Apenas unos años antes, durante la confesión previa a su primera comunión, Aldo Pereira se había acusado de albergar malos pensamientos protagonizados por mujeres. Para su sorpresa, el comprensivo sacerdote de su parroquia desestimó sus faltas: pensar en mujeres, de ninguna manera resultaba pecaminoso. Absuelto por un alcohólico, Aldo siguió masturbándose sin culpa durante mucho tiempo. Inclusive, la pasión que en fechas recientes había despertado en él jamás le provocó ni por asomo algo parecido a un conflicto religioso.
Sólo Guillermo de la Rosa sería capaz de poner a prueba el calibre de su pureza. Aldo se preciaba, en su interior, de ser casi un ángel. El amor hacia la maestra Pilar no era más que otra expresión de una nobleza de espíritu digna de exportación.
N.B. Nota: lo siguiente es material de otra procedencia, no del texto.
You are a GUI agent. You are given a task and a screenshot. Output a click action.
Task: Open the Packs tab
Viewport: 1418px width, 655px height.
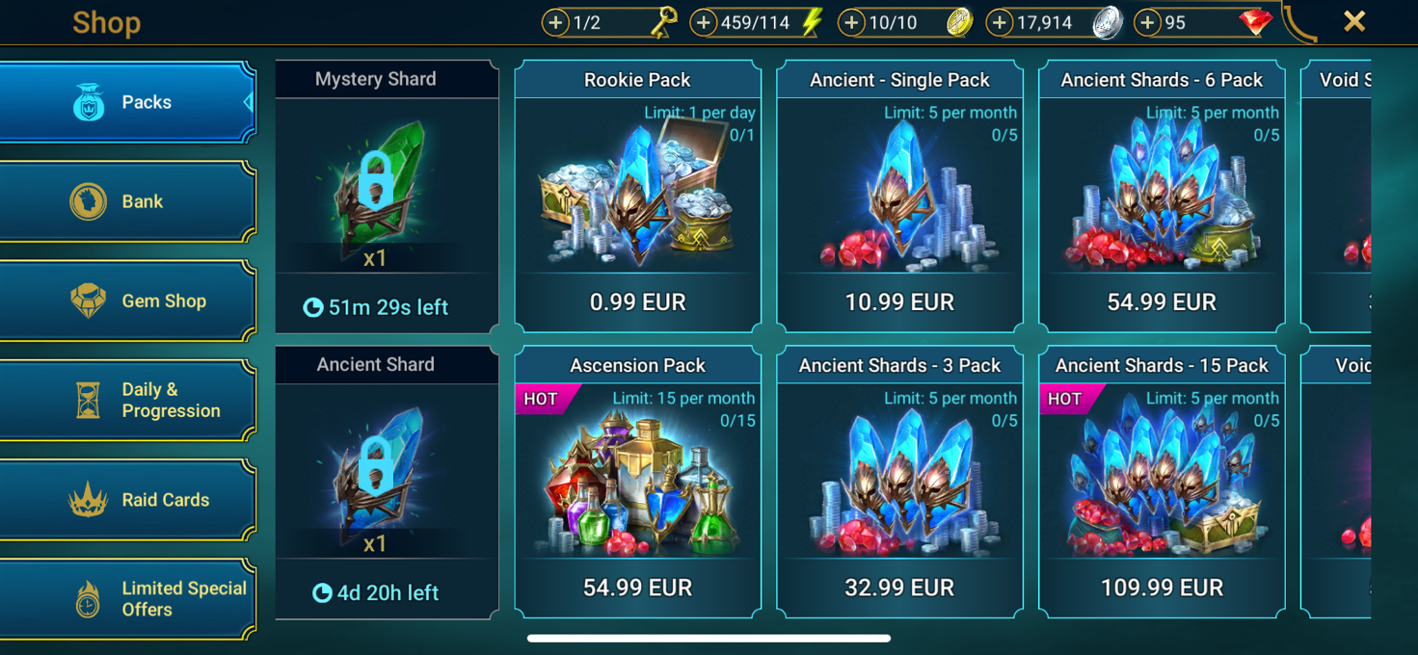point(126,102)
Sin embargo, cuando Guillermo dejaba escapar las obscenidades que sobrepoblaban su mente, Aldo Pereira se tuvo miedo a sí mismo. Si su imaginación podía concebir las orgías de sangre que le describía Guillermo de la Rosa, entonces aquel ángel orgulloso de su candidez se había condenado para siempre.

Aldo encajaba perfectamente en los cuentos libertinos de Guillermo de la Rosa. Por años, sus fantasías eróticas habían constituido un fundamento de su existencia. Su miedo a confesarlo, el pudor y el temor de ser considerado un sátiro habían propiciado que lo reservara para sí. De pronto, al oír las procacidades que salían de la torva boca de Guillermo, Aldo Pereira se vio a sí mismo como un pervertido. Revestido todavía de un manto provinciano de pureza, se negaba a creer que sus instintos eran tan bajos como los de su compañero.

Víctima de una feroz represión, el deseo de Aldo Pereira no había podido ver la luz del día. Guillermo, asqueado por esa máscara monacal, encontró en Aldo al fariseo más grande sobre la tierra. Pereira nunca sería el acompañante ideal para sus bacanales teóricas y eso lo fastidiaba. Aldo Pereira no era un cobarde, pero ciertamente sí era un chillón. Antes de abrir la prisión de la bestia, su cerebro prefería invocar a Magdalena. Con Guillermo, su incontinencia lacrimal no funcionaba. Dotado de mil epítetos para humillarlo, Guillermo de la Rosa sembró el terror en la mente de Aldo Pereira sin esforzarse demasiado. Finalmente, el vil cervatillo del progreso sólo era uno más de sus súbditos y Guillermo necesitaba un cómplice, la pica que le diera esplendor a su imperio.